Books that changed my life: Michelle Paver
Dubbed the “mistress of suspense”, novelist Michelle Paver’s latest novel, Wakenhyrst, is out April 4, published by Head of Zeus
Once Long Ago
by Roger Lancelyn Green, illustrated by Vojtěch Kubašta
My father bought me this when I was five. It’s beautifully illustrated, full of legends and fairy tales from all around the world. So there’s Cinderella, but there’s only two or three other stories you’d recognise from the European tradition. They’re fierce myths, very strange, dealing with different cultures and I read it again and again.
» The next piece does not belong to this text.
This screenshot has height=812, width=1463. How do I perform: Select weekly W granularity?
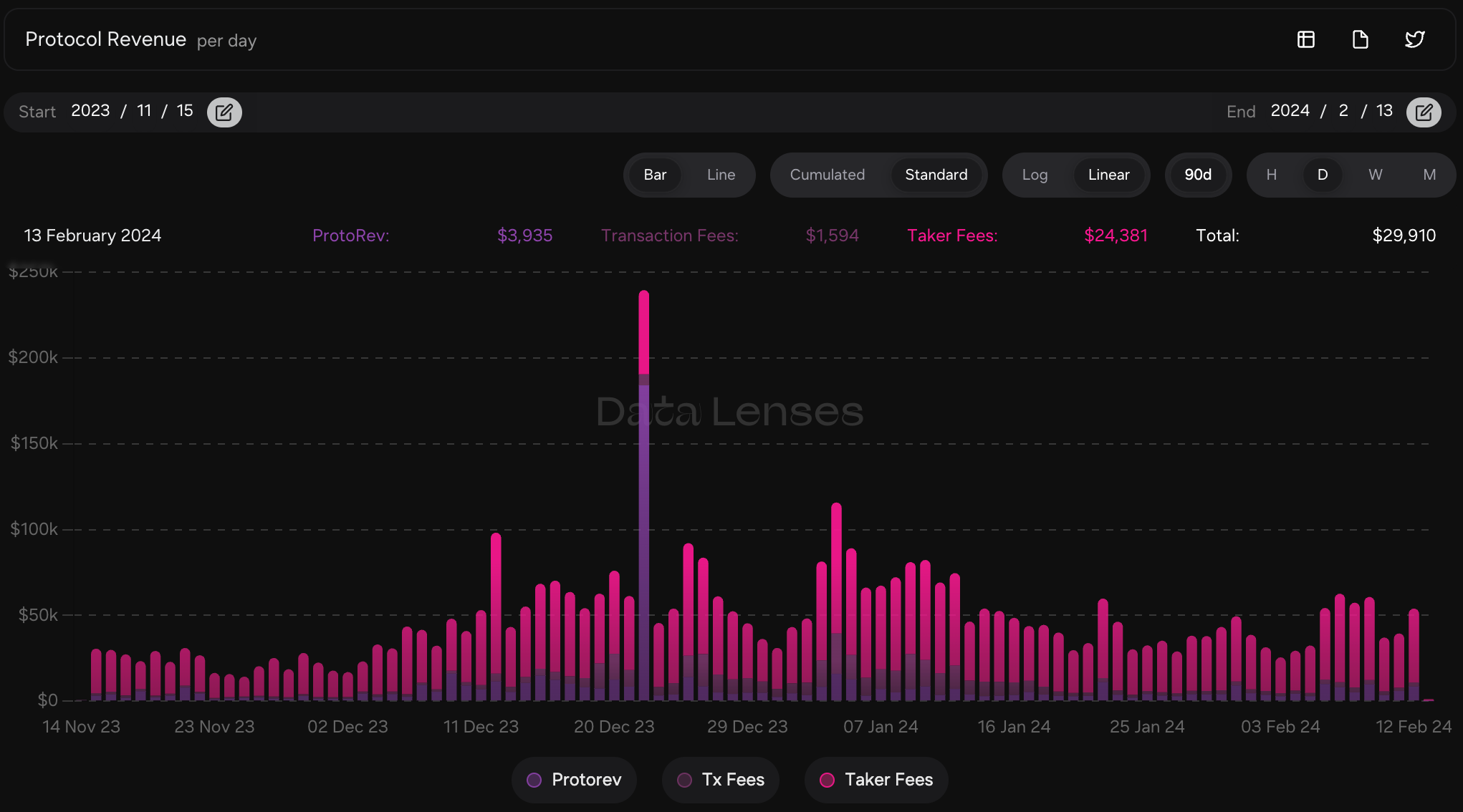[x=1376, y=175]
Strangely, the first story is a Native American one called “The Boy and the Wolves”, and I ended up writing Wolf Brother, a series about a boy and a wolf.
The Collected Ghost Stories
by M R James
I found this in Wimbledon Library when I was about ten. M R James was an Edwardian academic, very erudite, so it’s written in this dry prose with crusty academic characters and then suddenly you get a shock intrusion of the uncanny. It’s not horror, it’s much more subtle and eerie and scary. I read them curled up at night when I wasn’t supposed to be reading. But it all added to the sense of forbidenness, particularly as our house overlooked a graveyard. Those tales sparked a lifelong love of ghost stories and eventually I wrote my own, Dark Matter and Thin Air. And the eerie continues with Wakenhyrst, my latest.
The Master and Margarita
by Mikhail Bulgakov
I don’t think I read this in one night, but I know I read until the small hours. By that point I’d gotten rid of my bed, because I was trying to emulate the Stone Age—I was a strange child. So, I was huddled under the duvet on the floor reading this completely weird story. The devil comes to Moscow and causes total havoc among the Soviet elite with the help of the most marvellous entourage. It’s wild, witty, profound, moving and beautifully paced. That was it for the rest of my teens—if they weren’t Russian, I wouldn’t read them.